Stored dataset items
[Start of section]

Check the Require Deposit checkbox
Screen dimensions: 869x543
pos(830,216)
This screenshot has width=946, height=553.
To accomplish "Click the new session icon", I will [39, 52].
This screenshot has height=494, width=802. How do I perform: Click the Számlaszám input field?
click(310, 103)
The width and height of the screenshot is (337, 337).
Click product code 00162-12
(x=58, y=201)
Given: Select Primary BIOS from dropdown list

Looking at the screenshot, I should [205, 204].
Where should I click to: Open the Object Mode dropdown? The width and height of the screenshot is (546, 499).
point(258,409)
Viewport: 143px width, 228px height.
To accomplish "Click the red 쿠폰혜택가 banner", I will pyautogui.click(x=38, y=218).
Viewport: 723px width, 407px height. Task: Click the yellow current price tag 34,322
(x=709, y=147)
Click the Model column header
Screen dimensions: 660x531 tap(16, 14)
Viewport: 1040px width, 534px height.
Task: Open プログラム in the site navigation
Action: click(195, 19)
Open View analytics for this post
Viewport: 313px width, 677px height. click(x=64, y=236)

[End of section]

**What you need to do**
Retype all of the data exactly, so that nothing differs from what is given.

**The completed task**
Check the Require Deposit checkbox
Screen dimensions: 869x543
pos(830,216)
This screenshot has width=946, height=553.
To accomplish "Click the new session icon", I will [39, 52].
This screenshot has height=494, width=802. How do I perform: Click the Számlaszám input field?
click(310, 103)
The width and height of the screenshot is (337, 337).
Click product code 00162-12
(x=58, y=201)
Given: Select Primary BIOS from dropdown list

Looking at the screenshot, I should [205, 204].
Where should I click to: Open the Object Mode dropdown? The width and height of the screenshot is (546, 499).
point(258,409)
Viewport: 143px width, 228px height.
To accomplish "Click the red 쿠폰혜택가 banner", I will pyautogui.click(x=38, y=218).
Viewport: 723px width, 407px height. Task: Click the yellow current price tag 34,322
(x=709, y=147)
Click the Model column header
Screen dimensions: 660x531 tap(16, 14)
Viewport: 1040px width, 534px height.
Task: Open プログラム in the site navigation
Action: click(195, 19)
Open View analytics for this post
Viewport: 313px width, 677px height. click(x=64, y=236)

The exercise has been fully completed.